15 Temmuz Darbe Girişimi’nin ‘siyasi ayağı’ eski Genelkurmay Başkanı İlker Başbuğ’un açıklamalarıyla ilk kez bu kadar çok tartışılır oldu. Daha önce yargılanmış da olan Başbuğ’un açıklamaları sonrası tartışmaları nasıl yorumlarsınız? 

Siyasi ayak, ekonomik ayak gibi şeylerin biraz kurgu tanımlar olduğunu düşünüyorum. Bu kadar net organizasyon şemalarının olduğunu düşünmüyorum. Daha iç içe geçmiş, siyasetin ekonomiyle, ekonominin dini cemaatlerle, bu dini cemaatlerin askerin içinde, hukukta vesaire iç içe var olmasıdır. Bu devletin içinde bir sürü şebeke var. Bunların içindeki bir kısmı Ergenekon adıyla duyuldu, daha sonra FETÖ organizasyonları dendi ama bunların birbirinden çok da ayrışabilir örgütlenmeler olduğunu zannetmiyorum. Bunlar çok daha iç içe, güç ilişkileri içinde var olabilen bir takım örgütlenmeler. 

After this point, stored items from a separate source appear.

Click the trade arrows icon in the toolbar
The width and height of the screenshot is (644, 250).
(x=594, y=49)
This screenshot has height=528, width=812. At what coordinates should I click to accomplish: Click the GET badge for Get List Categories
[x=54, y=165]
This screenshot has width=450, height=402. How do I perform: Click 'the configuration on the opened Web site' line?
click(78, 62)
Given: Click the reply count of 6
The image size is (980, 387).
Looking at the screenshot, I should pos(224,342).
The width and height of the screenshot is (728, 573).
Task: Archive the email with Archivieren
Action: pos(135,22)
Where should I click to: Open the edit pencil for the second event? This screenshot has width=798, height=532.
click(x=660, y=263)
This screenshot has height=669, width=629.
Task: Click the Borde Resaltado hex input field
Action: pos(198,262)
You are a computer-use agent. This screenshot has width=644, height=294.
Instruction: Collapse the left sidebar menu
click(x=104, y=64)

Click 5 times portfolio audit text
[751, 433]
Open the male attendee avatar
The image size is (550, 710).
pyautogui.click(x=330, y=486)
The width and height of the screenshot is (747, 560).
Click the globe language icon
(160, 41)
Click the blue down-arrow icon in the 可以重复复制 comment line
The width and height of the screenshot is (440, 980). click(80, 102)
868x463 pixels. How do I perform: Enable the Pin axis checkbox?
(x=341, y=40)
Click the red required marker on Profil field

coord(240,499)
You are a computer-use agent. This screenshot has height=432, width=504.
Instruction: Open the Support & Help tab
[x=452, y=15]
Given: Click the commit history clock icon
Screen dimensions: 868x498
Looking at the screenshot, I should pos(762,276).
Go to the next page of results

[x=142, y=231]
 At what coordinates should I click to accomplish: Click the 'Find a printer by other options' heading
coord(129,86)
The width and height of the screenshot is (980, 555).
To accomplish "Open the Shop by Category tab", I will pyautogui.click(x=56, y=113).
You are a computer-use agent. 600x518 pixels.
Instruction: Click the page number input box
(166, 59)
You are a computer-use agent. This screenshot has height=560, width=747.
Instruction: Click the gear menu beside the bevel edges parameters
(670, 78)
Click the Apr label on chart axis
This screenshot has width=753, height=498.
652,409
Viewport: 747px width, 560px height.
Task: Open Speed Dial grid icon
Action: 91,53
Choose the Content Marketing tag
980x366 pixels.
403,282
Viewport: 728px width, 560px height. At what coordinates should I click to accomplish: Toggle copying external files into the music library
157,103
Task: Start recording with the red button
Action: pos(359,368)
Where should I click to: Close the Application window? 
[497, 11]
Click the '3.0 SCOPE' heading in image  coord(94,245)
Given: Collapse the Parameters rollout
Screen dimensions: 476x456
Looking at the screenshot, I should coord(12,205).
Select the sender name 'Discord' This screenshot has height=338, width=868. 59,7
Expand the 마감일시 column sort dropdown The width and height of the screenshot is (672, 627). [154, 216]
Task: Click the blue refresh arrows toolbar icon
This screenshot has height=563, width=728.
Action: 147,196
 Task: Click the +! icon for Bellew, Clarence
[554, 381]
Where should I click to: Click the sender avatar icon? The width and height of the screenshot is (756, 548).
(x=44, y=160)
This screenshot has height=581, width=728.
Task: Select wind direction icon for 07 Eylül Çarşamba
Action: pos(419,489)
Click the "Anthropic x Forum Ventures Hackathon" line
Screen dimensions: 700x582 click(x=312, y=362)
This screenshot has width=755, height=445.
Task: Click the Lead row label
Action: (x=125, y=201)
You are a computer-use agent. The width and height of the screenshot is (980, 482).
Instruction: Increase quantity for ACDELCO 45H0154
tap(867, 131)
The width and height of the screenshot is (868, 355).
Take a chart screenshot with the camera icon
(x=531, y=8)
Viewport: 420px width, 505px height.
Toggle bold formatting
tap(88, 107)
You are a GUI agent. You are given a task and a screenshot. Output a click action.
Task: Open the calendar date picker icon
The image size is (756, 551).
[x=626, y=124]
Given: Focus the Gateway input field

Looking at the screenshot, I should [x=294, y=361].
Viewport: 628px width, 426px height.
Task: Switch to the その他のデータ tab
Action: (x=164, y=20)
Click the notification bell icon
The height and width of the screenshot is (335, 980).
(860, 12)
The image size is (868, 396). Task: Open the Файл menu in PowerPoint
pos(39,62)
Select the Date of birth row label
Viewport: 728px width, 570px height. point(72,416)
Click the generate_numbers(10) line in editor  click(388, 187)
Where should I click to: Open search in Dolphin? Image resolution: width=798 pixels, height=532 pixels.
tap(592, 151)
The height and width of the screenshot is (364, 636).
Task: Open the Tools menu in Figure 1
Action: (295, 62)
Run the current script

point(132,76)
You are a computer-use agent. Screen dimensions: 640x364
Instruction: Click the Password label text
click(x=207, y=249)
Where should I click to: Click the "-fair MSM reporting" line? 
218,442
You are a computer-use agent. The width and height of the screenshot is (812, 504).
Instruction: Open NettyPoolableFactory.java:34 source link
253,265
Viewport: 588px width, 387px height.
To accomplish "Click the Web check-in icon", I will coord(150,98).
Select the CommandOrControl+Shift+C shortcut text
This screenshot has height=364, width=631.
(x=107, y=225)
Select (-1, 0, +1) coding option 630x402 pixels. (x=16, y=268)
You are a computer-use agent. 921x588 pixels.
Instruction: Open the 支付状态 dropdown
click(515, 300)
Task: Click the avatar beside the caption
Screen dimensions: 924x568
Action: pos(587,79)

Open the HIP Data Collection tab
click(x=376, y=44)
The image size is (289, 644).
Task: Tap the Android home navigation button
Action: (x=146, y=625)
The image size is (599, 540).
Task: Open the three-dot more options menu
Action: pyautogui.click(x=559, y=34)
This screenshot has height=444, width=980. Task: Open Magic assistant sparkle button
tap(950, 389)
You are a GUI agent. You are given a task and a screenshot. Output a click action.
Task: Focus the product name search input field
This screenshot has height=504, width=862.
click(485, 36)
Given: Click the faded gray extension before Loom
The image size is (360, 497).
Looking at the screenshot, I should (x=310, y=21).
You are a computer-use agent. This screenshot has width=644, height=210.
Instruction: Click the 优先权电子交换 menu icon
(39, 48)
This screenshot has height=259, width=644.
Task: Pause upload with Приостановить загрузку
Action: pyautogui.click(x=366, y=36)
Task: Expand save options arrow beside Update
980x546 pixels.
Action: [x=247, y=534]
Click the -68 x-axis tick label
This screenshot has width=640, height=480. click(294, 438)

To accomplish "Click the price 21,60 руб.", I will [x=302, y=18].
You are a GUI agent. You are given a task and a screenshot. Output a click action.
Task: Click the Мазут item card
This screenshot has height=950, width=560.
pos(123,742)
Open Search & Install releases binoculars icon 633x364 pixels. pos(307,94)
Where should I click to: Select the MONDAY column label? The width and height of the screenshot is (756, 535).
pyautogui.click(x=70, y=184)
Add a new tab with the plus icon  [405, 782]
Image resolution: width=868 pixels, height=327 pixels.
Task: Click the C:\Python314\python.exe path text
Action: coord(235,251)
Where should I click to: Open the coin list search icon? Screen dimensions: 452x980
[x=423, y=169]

15 Temmuz’u Gülencilerin gerçekleştirdiği iddia edildi ve bu bir dini bir cemaat, ancak Ergenekon dediğiniz ulusalcı, Kemalist bir yapıyı içeriyordu. Bu iki zıt yapının ortak olabileceğini söylüyorsunuz. Bu nasıl olabilir? Bunu açabilir misiniz? 

Ortaklıktan şunu kast ediyorum; FETÖ diye adlandırılan organizasyon sadece cemaatçilerden oluşan bir şey değil. 15 Temmuz’u yapanların sadece cemaatçilerden oluştuğunu hiç zannetmiyorum. Çok daha iç içe olan, çok karanlık bir organizasyon. O yüzden zaten Meclis’te bir takım soruşturmalar kabul edilmiyor. Açığa çıkarılabilir bir şey olsa soruşturmaları da açılırdı. Bu devletin kendi yapılanmasında çeşitli zamanlarda devreye sokulabilecek bir takım alt örgütlenmeler falan var. Her biri belli zamanlarda operasyonlar yapabilecek bir takım güçler var. Bir zamanlar Emasyalar, 6-7 Eylül’ü organize eden o zaman General Yirmibeşoğlu’nun; “Süper bir organizasyondu” dediği gibi Kontrgerillalar, Gladyolar birçok NATO ülkesinde olduğu gibi Türkiye’de de var. Soğuk savaştan sonra birçok ülkede dönüşümler yaşandı ancak Türkiye hala bitmeyen bir soğuk savaş mantığında bir devlet olduğu için her durumda kullanabilecek bir takım örgütleri var.  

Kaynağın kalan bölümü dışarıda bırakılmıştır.